Methods: SS patients were subjected to ocular surface evaluation; tear flow measurements and tear film osmolarity (TFOsm) with the TearLab Osmometer. In addition, their whole salivary flow (WSF), minor salivary gland biopsy focus score (FS) and blood tests were performed. Dry eye disease (DED) diagnosis was made if: 1) Osm ≥ 315 mOsm; 2) Schirmer test (ST) ≤ 1 mm/min; 3) tear film break-up time (TFBUT) ≤ 5 sec; 4) sodium fluorescein (SF) or lissamine green (LG) staining ≥ 3. DED severity was categorized based on a method adapted from the Dry Eye Workshop (DEWS).
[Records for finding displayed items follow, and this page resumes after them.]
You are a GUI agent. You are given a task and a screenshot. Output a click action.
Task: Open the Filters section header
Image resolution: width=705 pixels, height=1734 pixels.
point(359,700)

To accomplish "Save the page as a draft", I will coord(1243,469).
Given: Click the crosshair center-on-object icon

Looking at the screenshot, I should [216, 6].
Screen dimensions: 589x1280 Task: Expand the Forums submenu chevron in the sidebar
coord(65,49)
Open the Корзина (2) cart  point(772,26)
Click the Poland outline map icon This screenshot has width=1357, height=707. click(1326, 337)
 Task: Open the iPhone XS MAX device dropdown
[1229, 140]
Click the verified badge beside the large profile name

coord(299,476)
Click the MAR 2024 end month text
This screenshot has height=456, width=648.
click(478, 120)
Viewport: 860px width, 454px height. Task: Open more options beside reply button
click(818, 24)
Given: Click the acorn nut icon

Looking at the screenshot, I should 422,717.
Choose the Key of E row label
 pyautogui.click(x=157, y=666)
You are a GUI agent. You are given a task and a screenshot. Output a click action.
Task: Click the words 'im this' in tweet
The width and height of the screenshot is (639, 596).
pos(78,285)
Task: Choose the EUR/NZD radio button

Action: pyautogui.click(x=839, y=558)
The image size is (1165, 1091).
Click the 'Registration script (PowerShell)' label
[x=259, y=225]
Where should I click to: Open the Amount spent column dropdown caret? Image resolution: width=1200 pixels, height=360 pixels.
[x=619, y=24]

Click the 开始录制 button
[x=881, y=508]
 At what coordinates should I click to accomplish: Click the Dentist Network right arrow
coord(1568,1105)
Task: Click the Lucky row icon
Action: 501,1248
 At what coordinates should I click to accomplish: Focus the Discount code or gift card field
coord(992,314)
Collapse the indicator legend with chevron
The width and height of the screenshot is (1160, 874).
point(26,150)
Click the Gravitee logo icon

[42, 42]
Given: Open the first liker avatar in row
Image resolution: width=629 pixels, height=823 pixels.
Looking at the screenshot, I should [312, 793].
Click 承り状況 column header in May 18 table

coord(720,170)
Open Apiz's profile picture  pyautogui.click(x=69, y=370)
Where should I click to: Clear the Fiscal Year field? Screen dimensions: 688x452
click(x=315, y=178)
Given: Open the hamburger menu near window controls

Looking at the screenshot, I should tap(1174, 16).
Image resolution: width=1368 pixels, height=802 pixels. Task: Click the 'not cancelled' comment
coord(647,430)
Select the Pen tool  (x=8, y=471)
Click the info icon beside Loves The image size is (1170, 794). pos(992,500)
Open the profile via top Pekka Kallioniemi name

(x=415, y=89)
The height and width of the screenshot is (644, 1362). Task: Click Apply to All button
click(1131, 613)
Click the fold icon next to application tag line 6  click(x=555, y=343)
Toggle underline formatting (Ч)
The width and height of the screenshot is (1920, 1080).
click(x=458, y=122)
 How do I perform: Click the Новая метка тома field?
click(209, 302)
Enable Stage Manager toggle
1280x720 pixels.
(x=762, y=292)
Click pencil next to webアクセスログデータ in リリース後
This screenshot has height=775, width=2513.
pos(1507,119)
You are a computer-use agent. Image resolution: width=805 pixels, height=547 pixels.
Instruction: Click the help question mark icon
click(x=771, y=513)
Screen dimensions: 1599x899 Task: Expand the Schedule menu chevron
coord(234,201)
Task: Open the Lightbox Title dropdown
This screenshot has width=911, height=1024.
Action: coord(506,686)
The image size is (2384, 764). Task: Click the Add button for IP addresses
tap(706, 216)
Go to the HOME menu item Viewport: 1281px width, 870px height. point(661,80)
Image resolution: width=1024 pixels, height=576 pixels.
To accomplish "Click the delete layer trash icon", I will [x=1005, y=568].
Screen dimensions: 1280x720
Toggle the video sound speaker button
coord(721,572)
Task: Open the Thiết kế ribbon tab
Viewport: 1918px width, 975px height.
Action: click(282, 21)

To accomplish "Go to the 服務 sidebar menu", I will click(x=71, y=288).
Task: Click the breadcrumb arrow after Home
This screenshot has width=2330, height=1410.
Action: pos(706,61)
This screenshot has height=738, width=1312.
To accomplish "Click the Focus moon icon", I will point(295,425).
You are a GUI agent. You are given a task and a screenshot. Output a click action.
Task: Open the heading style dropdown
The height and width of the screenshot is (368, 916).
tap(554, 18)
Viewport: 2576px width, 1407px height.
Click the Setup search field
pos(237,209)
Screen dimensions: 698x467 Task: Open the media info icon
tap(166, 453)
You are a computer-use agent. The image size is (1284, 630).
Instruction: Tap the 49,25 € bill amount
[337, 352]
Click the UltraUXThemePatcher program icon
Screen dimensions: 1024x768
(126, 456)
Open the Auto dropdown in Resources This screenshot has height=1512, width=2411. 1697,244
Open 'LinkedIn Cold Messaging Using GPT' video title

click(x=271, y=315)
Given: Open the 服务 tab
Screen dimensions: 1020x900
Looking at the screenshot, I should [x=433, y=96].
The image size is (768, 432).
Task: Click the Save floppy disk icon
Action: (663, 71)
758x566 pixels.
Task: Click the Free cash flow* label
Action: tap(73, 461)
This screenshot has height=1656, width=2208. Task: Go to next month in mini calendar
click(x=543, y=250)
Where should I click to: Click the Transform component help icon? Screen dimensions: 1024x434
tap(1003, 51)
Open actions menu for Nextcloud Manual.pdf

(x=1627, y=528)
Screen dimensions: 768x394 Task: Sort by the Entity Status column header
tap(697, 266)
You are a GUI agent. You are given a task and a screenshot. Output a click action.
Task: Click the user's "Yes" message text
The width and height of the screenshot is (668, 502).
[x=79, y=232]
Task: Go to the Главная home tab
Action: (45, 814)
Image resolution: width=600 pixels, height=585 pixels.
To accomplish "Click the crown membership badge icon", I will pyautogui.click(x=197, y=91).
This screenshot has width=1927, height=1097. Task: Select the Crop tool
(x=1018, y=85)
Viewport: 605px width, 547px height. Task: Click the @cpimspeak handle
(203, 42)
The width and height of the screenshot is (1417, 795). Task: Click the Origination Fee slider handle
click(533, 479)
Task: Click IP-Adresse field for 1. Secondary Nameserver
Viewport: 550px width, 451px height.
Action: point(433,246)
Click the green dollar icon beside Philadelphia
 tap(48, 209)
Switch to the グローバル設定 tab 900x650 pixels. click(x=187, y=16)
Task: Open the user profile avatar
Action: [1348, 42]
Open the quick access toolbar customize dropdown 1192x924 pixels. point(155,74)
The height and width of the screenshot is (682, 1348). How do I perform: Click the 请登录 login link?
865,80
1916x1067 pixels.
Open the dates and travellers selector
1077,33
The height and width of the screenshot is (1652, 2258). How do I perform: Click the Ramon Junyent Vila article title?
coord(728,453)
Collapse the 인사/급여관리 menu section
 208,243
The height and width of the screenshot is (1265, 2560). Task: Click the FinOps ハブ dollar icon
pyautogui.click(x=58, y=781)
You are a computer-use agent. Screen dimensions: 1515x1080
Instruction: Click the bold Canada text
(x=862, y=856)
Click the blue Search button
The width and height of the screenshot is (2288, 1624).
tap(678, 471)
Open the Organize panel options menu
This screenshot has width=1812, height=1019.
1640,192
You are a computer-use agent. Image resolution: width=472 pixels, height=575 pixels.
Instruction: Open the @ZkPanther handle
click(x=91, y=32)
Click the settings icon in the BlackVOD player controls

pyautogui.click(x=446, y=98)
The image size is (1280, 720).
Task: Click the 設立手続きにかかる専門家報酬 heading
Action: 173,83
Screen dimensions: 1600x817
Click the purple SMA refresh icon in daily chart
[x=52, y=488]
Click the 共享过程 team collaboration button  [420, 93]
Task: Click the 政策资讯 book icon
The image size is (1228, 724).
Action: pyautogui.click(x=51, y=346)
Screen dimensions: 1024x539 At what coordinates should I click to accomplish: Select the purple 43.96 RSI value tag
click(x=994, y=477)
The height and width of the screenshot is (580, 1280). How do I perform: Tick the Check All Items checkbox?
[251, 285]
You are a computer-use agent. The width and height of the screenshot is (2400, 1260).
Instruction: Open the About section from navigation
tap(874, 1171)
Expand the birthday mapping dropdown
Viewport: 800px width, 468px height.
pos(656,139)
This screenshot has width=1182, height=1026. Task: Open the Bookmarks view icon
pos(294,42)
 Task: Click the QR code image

Results: Thirty-three patients were confirmed with SS by the American-European Criteria. Their mean age was 49.2±16 years and gender ratio was 1M:32F. All were diagnosed with DED. Among them, 63 % tested positive for anti-Ro, 48% had FS ≥ grade 2 on minor salivary gland biopsy and 75% had salivary flow ≤ 0.1 ml/min. The most relevant systemic correlations were: age and LG staining (r=0.44, p=0.016), WSF and conjunctival hyperemia (r= 0.41, p=0.026), FS and ST (r= -0.491, p=0.017). The most relevant ocular correlations were: DED symptoms and TFBUT (r= -0.47, p= 0.0064), SF with LG, ST and TFBUT (r=0.623, -0.798, -0.427, p= 0.0003, 0.0001, 0.0187, respectively), LG with ST and TFBUT (r=-0.726, -0.599p=0.0001, 0.0005, respectively), and TFBUT with TFOsm (r=-0.45, p=0.0098). There was no significant correlation between meibomian gland dysfunction and any other sign: namely, neither between ST and WSF or TOsm.

Conclusions: This study confirms that SS is frequently associated with DED. Furthermore, in SS there is a close correlation between declines in tear secretion and ocular surface damage. On the other hand, significant correlations are fewer between physical or other organ clinical test results and ocular signs or symptoms. These findings will benefit efforts to design future studies to clarify the mechanisms underlying SS.